Canceled, rescheduled January 5, 2016.
The NIH Library Bioinformatics Support Program has organized a GeneSpring 13.1 training class for December 3. This free training will be held in the NIH Library Training Room, Building 10, from 9:30 a.m. to 4 p.m., which includes Tips and Tricks from 1 to 4 p.m. Registration is required (use the link provided below).
Designed specifically for the needs of biologists, GeneSpring offers an interactive visualization and computing environment that promotes investigation and enables understanding of transcriptomics, genomics, metabolomics, and proteomics data within a biological context. GeneSpring is a data visualization and statistical analysis tool used by biologists for research and drug discovery. It analyzes data from microarrays, qPCR, NGS, and mass spectrometry. The tool enables a user to examine probes across data types, array platforms, and organisms that map to the same biological entity. GeneSpring includes GO, GSEA/GSA, and pathway analysis with interaction databases for over 20 model organisms.

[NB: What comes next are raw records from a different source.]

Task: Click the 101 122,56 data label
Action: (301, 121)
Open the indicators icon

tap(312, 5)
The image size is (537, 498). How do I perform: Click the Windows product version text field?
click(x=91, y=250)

The morning session will provide an introduction to GeneSpring 13.1 and highlight new features. The afternoon Tips and Tricks session will be devoted to practical applications of GeneSpring using a TCGA cancer dataset.

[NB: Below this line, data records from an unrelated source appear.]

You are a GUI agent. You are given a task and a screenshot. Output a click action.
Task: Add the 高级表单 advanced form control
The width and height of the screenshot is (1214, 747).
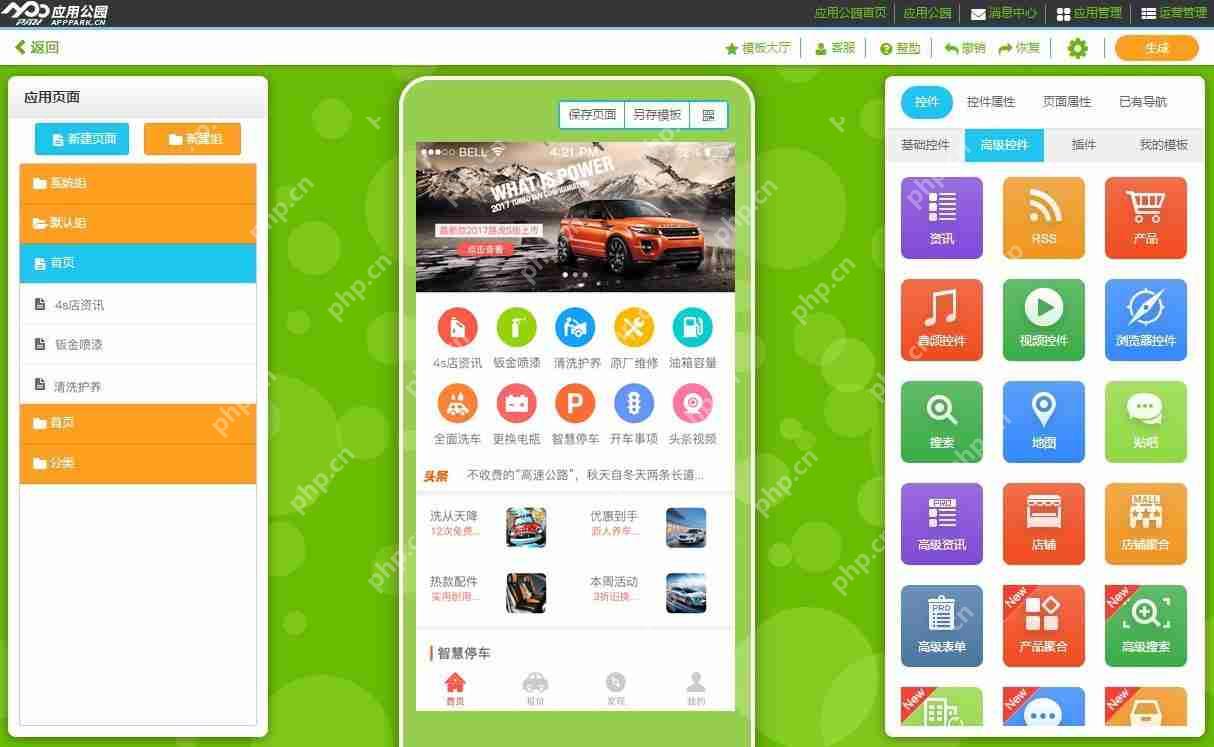point(941,625)
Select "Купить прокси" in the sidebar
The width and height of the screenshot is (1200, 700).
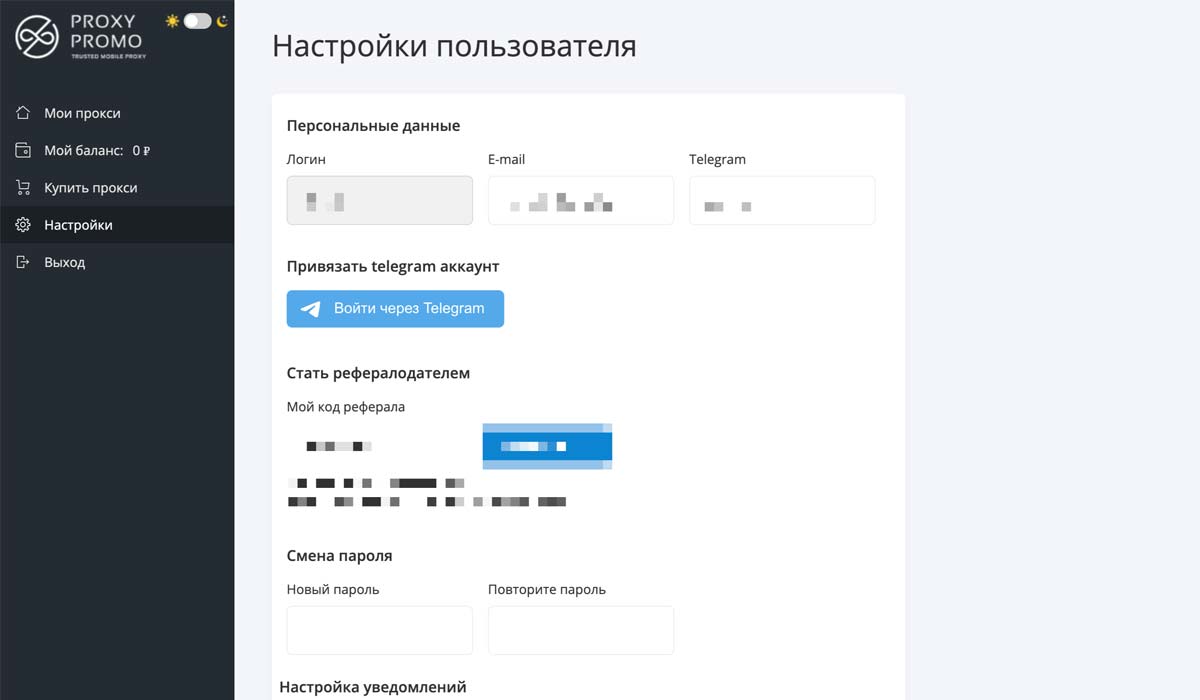point(90,188)
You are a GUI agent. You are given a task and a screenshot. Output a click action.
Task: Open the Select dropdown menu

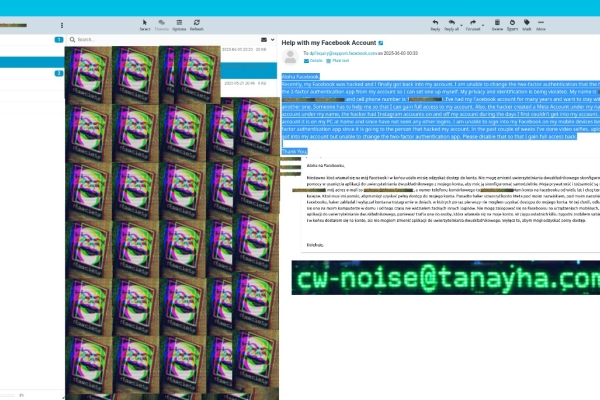click(145, 24)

The goal of this training is to learn how to interpret the results from multiple experiments in a biologically meaningful manner. You will learn to:
- Import a gene/protein list or an experiment from GEO
- Use PCA to check quality of samples
- Apply basic statistical tests (t-test, ANOVA Perform clustering, fold change, and pathway and GO analysis)

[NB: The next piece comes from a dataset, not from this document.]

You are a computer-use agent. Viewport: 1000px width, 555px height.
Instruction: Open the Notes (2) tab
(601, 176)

- Explain the basics of GSEA/GSA
- Export raw or normalized data, images, and projects
Tips and Tricks: Learn how to import and analyze metadata obtained from a TCGA cancer dataset. Objectives:
- Import TCGA cancer dataset
- Load metadata from publications
- Apply clustering
- Perform metadata analysis
- Perform correlation analysis
- Create a network from a correlated gene list
The class will be taught by GeneSpring staff and is open to NIH staff.